Everyone kept saying, "Daily devotions are hard. After a while you run out of things to write on. You'll be lucky to get through thirty days."
Well, God proved them wrong and here we are, He and I, 261 meditations later and the well of living water has yet to run dry.
Giving birth to my children was probably easier because I was a willing participant from the get-go. This ministry was something I continued to put off for one reason or another. Now Mountain Breeze emails all over the country.
God agreed to use me and it's so cool. Now if He'll just help learn this blogging thing!
Wednesday, December 07, 2005
I began learning to build a web page and just as I'm figuring that out -- it's time to learn to Blog! (sigh) At any rate, one has to learn and change with the times in order to get and keep the printed word available at all times. So, I'm learning.
My dream, since I was a child, was to be a writer. When everyone else in school was running in clicks, I was filling books of thoughts, and poetry about the things that dwelled deep inside me. I've always wanted to have a book in the library -- but then, I guess lots of people want that as well.
My writing has always been my hideaway; the place I could go to say what I want to say, to whom ever I need to, without fear or conflict. That's where I've always felt the safest.
Then I attended the Blue Ridge Writer's Conference, in Black Mountain, NC. That was pretty eye-opening. That's where I heard Alton Gansky remark, "Sometimes being a writer doesn't mean you have a book in the store. It sometimes means writing something, that only a friend reads and knowing it has helped them. When you come to grips with that -- then you're a true writer."
I went home, hopped on the lawn mower (because you can really think on a riding lawn mower) and I opened my heart to God. I told God he knew my wants and my dreams bu that it might be best if I just write what He needs me to write. So, the devotions began -- first for our church members and then before I knew it, people all over the country were receiving the devotionals on a daily basis.

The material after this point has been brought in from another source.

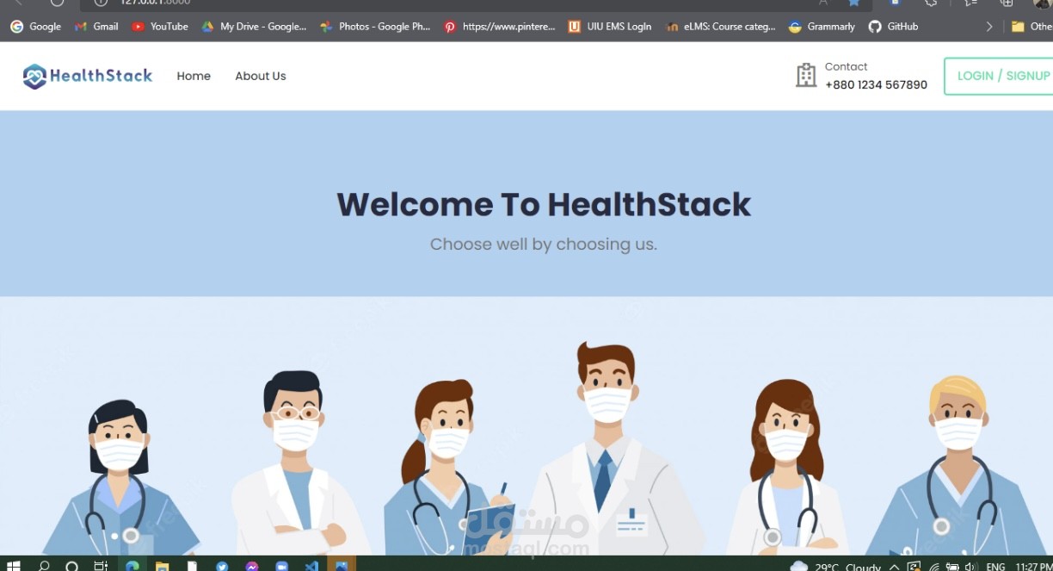
Task: Open the Other bookmarks folder
Action: point(1032,27)
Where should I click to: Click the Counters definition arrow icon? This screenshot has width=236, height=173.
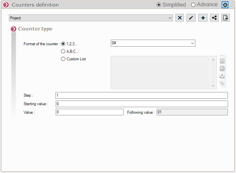coord(6,5)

And what a blessing it's been. What a pleasure, what a fulfillment it's been. Just to flip on the computer and open the email, only to see a respsonse to the devotional God blessed me with the day before. Now, a book on the shelf would be great but for some reason, it's not the higher priority. That would be to allow God to use me through the devotionals. I finally learned, when I read a response to one of the devotionals the other day, "It's not about me. It's about God!" To read where someone was touched, or helped or even saved by one of my piddly devotions simply sealed the fact I wanted to be in print, but most importantly is that I might offer some soliace with those in need through these devotions.
So, I guess I'll learn the new technology. "It ain't easy." as we say in the south, but I guess it's time I move forward. To be a better writer, a successful writer, I need to write something that may never be in print, but will touch the heart of someone directly. Therefore, it's onward and upward. I shall learn to blog -- afterall, even a three year old can do it.